In [61]:
import os
import librosa
import numpy as np
np.set_printoptions(suppress = True)
import tensorflow as tf
import pandas as pd

In [62]:
train_labels_df = pd.read_csv("daicwoz/train_split.csv").fillna(0).replace('[^0-9]', '', regex=True).rename(columns={"PHQ8_Binary": "PHQ_Binary", "PHQ8_Score": "PHQ_Score"})
test_labels_df = pd.read_csv("daicwoz/test_split.csv").fillna(0).replace('[^0-9]', '', regex=True)
val_labels_df = pd.read_csv("daicwoz/dev_split.csv").fillna(0).replace('[^0-9]', '', regex=True).rename(columns={"PHQ8_Binary": "PHQ_Binary", "PHQ8_Score": "PHQ_Score"})

In [63]:
def load_audio_files(data_dir, sr=16000):
    file_ids = os.listdir(data_dir)
    file_paths = []
    types = []
    labels = []
    labels_binary = []

    for file_id in file_ids:
        file_path = os.path.join(data_dir, file_id, file_id + "_AUDIO.wav")
            
        if int(file_id) in train_labels_df["Participant_ID"].values:
            types.append(0)
            labels.append(train_labels_df[train_labels_df["Participant_ID"] == int(file_id)]['PHQ_Score'].values[0])
            labels_binary.append(train_labels_df[train_labels_df["Participant_ID"] == int(file_id)]['PHQ_Binary'].values[0])
            
        elif int(file_id) in test_labels_df["Participant_ID"].values:
            types.append(1)
            labels.append(test_labels_df[test_labels_df["Participant_ID"] == int(file_id)]['PHQ_Score'].values[0])
            labels_binary.append(test_labels_df[test_labels_df["Participant_ID"] == int(file_id)]['PHQ_Binary'].values[0])
        else:
            types.append(2)
            labels.append(val_labels_df[val_labels_df["Participant_ID"] == int(file_id)]['PHQ_Score'].values[0])
            labels_binary.append(val_labels_df[val_labels_df["Participant_ID"] == int(file_id)]['PHQ_Binary'].values[0])
        file_paths.append(file_path)

    return file_ids, file_paths, types, labels, labels_binary

data_dir = "edaicwoz/wav"

file_ids, file_paths, types, labels, labels_binary = load_audio_files(data_dir)

In [64]:
sr = 16000
chunk_secs = 15
chunk_floats = sr * chunk_secs


def prepare_audio_set(file_paths):

    samples = []
    samples_types = []
    samples_labels = []
    samples_labels_binary = []

    for i, file_path in enumerate(file_paths):
        audio, _ = librosa.load(file_path, sr=sr, mono=True)
        num_segments = (audio.shape[0] // chunk_floats)
        split_audio = np.array_split(audio[:num_segments * chunk_floats], num_segments)
        samples.extend(split_audio)
        samples_types.extend([types[i]] * len(split_audio))
        samples_labels.extend([labels[i]] * len(split_audio))
        samples_labels_binary.extend([labels_binary[i]] * len(split_audio))

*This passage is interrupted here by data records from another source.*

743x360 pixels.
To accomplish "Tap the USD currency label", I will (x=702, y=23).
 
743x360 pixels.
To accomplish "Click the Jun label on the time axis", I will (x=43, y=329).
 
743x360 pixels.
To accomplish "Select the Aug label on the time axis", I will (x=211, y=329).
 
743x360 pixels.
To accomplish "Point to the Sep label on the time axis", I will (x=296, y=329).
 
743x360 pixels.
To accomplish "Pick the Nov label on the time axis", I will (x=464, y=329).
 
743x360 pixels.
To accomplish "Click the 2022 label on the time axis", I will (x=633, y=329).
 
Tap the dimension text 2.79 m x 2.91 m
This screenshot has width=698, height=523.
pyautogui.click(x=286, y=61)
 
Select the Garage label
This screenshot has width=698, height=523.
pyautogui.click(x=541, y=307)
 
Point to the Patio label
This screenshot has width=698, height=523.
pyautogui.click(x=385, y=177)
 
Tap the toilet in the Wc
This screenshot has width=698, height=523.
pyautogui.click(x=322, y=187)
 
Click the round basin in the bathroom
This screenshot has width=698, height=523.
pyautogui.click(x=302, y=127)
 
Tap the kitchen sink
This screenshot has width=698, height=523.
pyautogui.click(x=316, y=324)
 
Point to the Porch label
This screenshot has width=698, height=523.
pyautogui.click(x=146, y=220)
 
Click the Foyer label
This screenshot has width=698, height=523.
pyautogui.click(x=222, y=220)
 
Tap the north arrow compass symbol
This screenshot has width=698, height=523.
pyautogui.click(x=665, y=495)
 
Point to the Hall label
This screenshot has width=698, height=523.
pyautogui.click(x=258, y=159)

    samples = np.array(samples)
    samples = samples[:, :, None]

    samples_types = np.array(samples_types)
    samples_labels = np.array(samples_labels)
    samples_labels_binary = np.array(samples_labels_binary)

    return samples, samples_types, samples_labels, samples_labels_binary

print("[INFO] preparing data...")
samples, samples_types, samples_labels, samples_labels_binary = prepare_audio_set(file_paths)

[INFO] preparing data...


In [65]:
samples.shape

(11953, 240000, 1)

In [66]:
training_samples = samples[samples_types == 0]
training_labels = samples_labels_binary[samples_types == 0]

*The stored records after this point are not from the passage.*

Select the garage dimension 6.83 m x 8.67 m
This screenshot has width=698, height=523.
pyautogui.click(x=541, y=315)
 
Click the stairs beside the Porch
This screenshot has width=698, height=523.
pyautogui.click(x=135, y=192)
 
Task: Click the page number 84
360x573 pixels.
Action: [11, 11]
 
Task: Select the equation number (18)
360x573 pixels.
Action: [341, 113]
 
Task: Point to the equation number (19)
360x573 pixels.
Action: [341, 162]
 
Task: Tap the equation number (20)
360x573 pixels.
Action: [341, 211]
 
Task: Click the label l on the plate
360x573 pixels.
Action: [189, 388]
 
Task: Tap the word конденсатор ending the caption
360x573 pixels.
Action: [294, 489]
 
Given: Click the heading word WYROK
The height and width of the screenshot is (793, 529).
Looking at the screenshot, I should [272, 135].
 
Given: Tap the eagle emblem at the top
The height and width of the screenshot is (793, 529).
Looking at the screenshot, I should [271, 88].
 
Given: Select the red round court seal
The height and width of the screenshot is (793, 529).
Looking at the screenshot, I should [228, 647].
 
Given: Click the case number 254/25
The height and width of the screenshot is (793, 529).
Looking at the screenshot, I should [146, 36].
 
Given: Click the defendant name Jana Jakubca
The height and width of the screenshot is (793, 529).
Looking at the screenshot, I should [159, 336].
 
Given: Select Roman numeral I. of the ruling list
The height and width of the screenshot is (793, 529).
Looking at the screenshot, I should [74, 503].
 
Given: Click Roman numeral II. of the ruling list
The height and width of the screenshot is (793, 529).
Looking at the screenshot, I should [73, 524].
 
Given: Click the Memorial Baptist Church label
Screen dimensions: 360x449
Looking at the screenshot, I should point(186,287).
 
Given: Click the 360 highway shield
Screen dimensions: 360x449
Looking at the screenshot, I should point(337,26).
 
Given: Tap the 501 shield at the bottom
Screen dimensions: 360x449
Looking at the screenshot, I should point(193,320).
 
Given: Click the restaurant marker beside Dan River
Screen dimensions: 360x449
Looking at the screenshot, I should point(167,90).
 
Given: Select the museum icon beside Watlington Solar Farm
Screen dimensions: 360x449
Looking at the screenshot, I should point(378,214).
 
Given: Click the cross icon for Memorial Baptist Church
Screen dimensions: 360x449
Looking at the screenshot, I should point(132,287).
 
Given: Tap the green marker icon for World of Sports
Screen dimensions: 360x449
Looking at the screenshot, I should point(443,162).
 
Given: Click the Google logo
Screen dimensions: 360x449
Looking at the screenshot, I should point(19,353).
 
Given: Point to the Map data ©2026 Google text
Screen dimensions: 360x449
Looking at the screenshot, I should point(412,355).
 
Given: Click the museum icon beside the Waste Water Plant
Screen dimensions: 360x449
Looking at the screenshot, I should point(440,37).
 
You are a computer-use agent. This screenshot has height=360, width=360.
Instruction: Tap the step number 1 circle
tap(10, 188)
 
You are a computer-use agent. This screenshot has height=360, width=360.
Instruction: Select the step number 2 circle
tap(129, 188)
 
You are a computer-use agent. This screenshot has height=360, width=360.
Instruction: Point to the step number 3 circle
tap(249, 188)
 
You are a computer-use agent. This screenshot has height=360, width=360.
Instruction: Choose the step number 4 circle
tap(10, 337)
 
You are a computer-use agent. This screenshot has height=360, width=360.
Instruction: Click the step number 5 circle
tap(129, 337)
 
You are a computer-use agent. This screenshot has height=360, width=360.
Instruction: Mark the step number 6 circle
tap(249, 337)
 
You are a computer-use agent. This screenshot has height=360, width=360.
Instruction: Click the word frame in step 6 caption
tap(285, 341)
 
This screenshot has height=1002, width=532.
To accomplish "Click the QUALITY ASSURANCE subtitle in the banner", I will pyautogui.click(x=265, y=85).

test_samples = samples[samples_types == 1]
test_labels = samples_labels_binary[samples_types == 1]

val_samples = samples[samples_types == 2]
val_labels = samples_labels_binary[samples_types == 2]

In [79]:
import numpy as np
    

class DataGenerator(tf.keras.utils.Sequence):
    def __init__(self, x_set, y_set, batch_size=16):
        self.x, self.y = x_set, y_set
        self.batch_size = batch_size
        self.indices = np.arange(self.x.shape[0])

    def __len__(self):
        return int(np.ceil(len(self.x) / float(self.batch_size)))

    def __getitem__(self, idx):
        inds = self.indices[idx * self.batch_size:(idx + 1) * self.batch_size]
        batch_x = self.x[inds]
        batch_y = self.y[inds]
        return batch_x, batch_y
    
    def on_epoch_end(self):
        np.random.shuffle(self.indices)

print("[INFO] constructing training/testing split...")
train_gen = DataGenerator(training_samples, training_labels, 64)
test_gen = DataGenerator(test_samples, test_labels, 64)
val_gen = DataGenerator(val_samples, val_labels, 64)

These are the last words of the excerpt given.